By David Irvin
For nearly three months she has quietly followed her daily routine, trying to maintain her composure and show the world everything is all right.
But in the back of Lynda Crozier-Sweet’s mind, the haunting memory of her niece’s mysterious death in October lingers.
Her niece, Kimberly Susan Novak, died Oct. 28 in her home on Cannon Air Force Base. She was 20.
Nearly three months later, Crozier-Sweet and Novak’s family are still waiting to hear about how she died.
Crozier-Sweet said the Air Force hasn’t released any information about the case to her brother, Novak’s father, a decision family members say denies them any chance of closure.
“We don’t feel that she just dropped dead of natural causes,” Crozier-Sweet said Wednesday in a phone interview from her home in Pleasant Ridge, Mich.
She said the family believes Novak died under suspicious circumstances. The possibility the death could be a homicide haunts the family. But even more haunting is their fear this case will simply disappear.
“Our family is small, and I don’t want to think just because our family is small this whole thing is just going to be swept under the rug,” Crozier-Sweet said. Being thousands of miles from Clovis adds to their alienation, she said.
Crozier-Sweet said Novak’s father has been contacting the Office of Special Investigations at Cannon, but after nearly three months, he hasn’t made any inroads.
Attempts to reach other family members, including Novak’s husband Edward Novak II of Cannon, were unsuccessful.
Novak was honorably discharged from the Air Force in August after having a baby, Crozier-Sweet said.
Capt. Andre Kok of Cannon Public Affairs said there is no new information in the case that can be released. Col. John Posner, commander at Cannon, said in December he doesn’t know the cause of death. He also said there have been no arrests in connection with the death.

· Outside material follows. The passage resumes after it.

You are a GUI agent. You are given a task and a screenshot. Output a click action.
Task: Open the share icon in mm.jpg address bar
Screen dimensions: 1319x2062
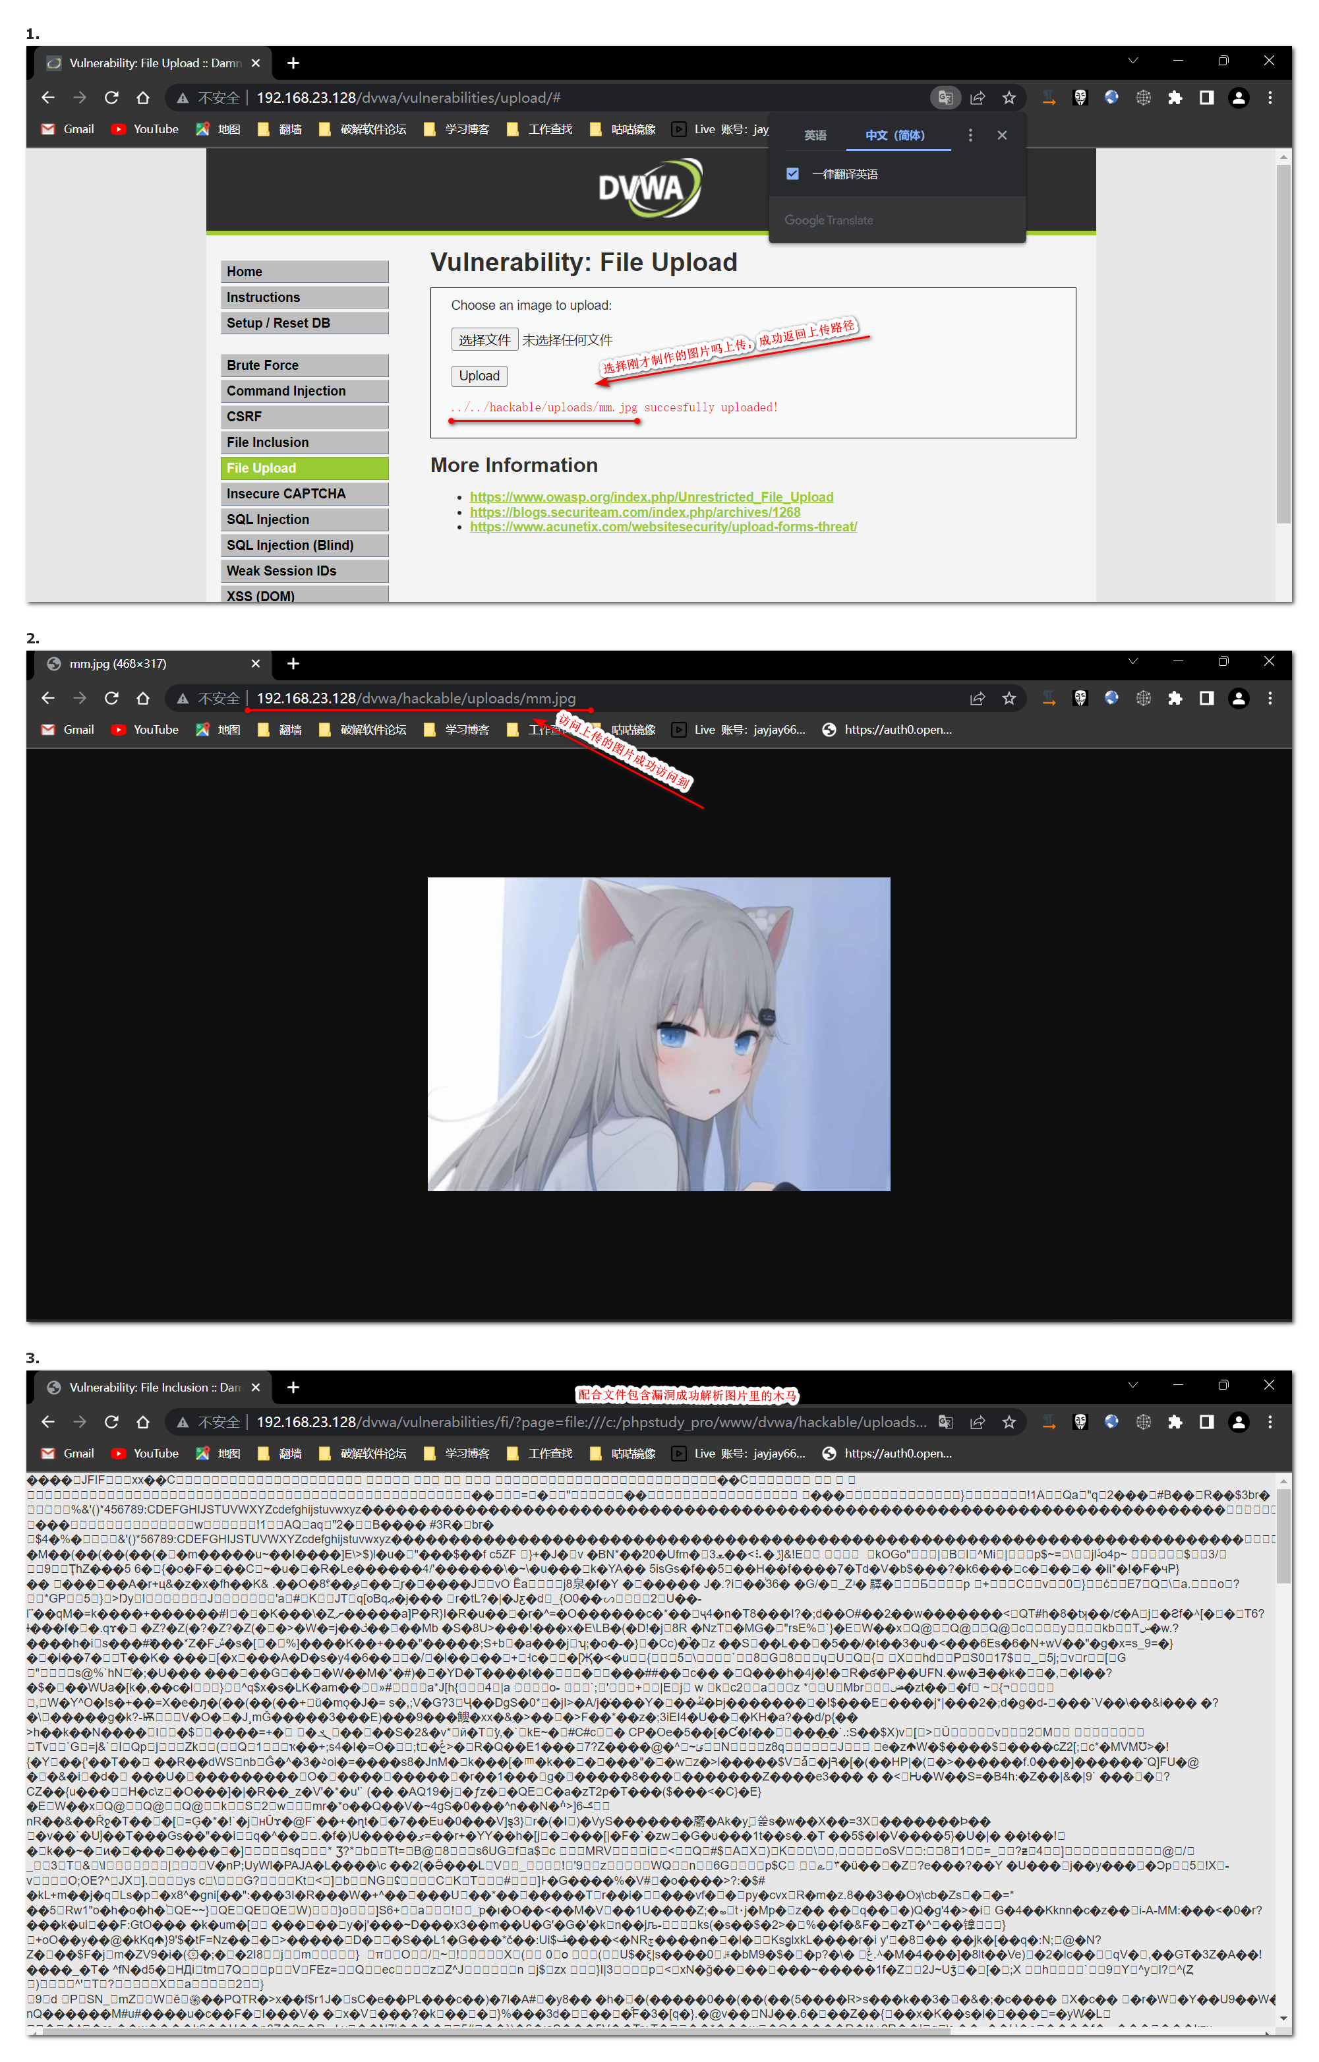pos(977,698)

“Basically what we want to do is let our OSI carry out a complete and thorough investigation,” Kok said.
Officials at the New Mexico Office of the Medical Investigator said they haven’t received the toxicology report on Novak, which is holding up the publication of the autopsy reports. Additionally, the death certificate has not been signed, meaning there isn’t enough information to say for sure how she died, officials said.
Capt. Regen Wilson, director of public affairs for the Office of Special Investigations for the Air Force, said he wasn’t familiar with the Novak case, but said it is standard procedure to withhold information from the public before the findings come in.
He said discussing a case with the media or the family could jeopardize the integrity of the investigation.
“There’s no set timeline for anything,” he said. “We investigate until we arrive at a conclusion of one sort or another.”
But three months after Novak’s mysterious death, that’s no comfort to her family.
“I am ready to get some justice for my niece,” Crozier-Sweet said. “We are all just wondering, what happened to our Kim?”